WHAT THE TASK ASKS: Would you restate each entry word for word, omitting the pictures?

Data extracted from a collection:
== Segment start ==

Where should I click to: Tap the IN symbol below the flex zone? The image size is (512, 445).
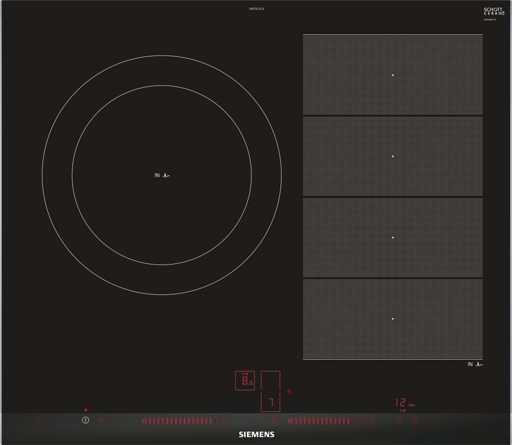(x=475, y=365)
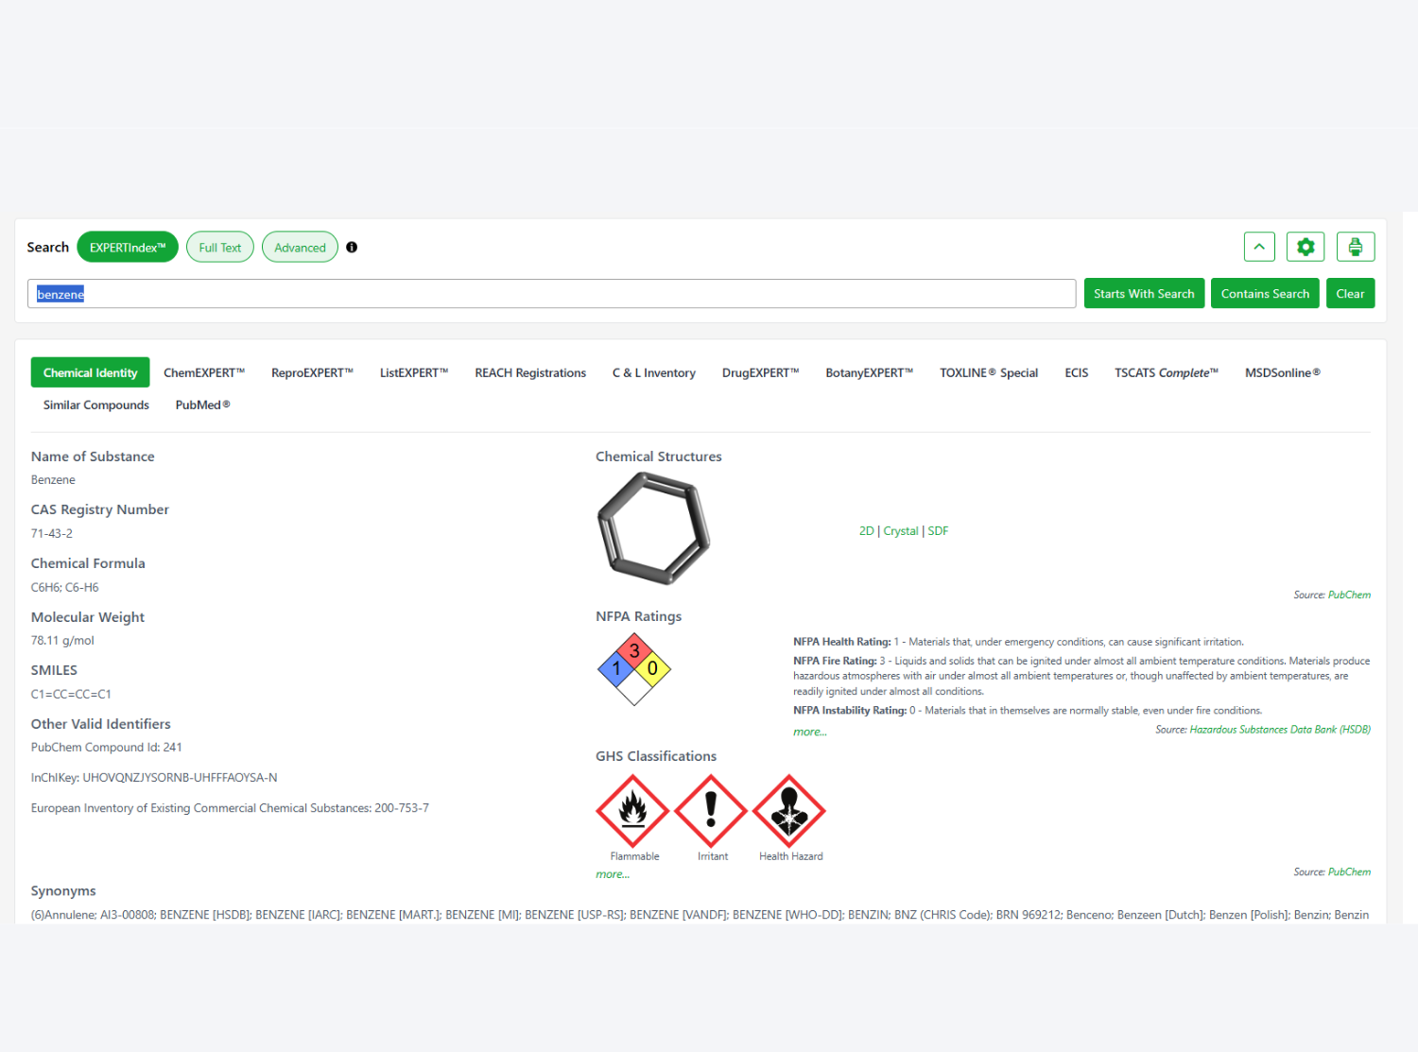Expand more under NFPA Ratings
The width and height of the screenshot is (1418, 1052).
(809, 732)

== Segment end ==

ANSWER SPACE:
Where should I click to: Tap the IN symbol below the flex zone? The image size is (512, 445).
(x=475, y=365)
Expand more under NFPA Ratings
The width and height of the screenshot is (1418, 1052).
(809, 732)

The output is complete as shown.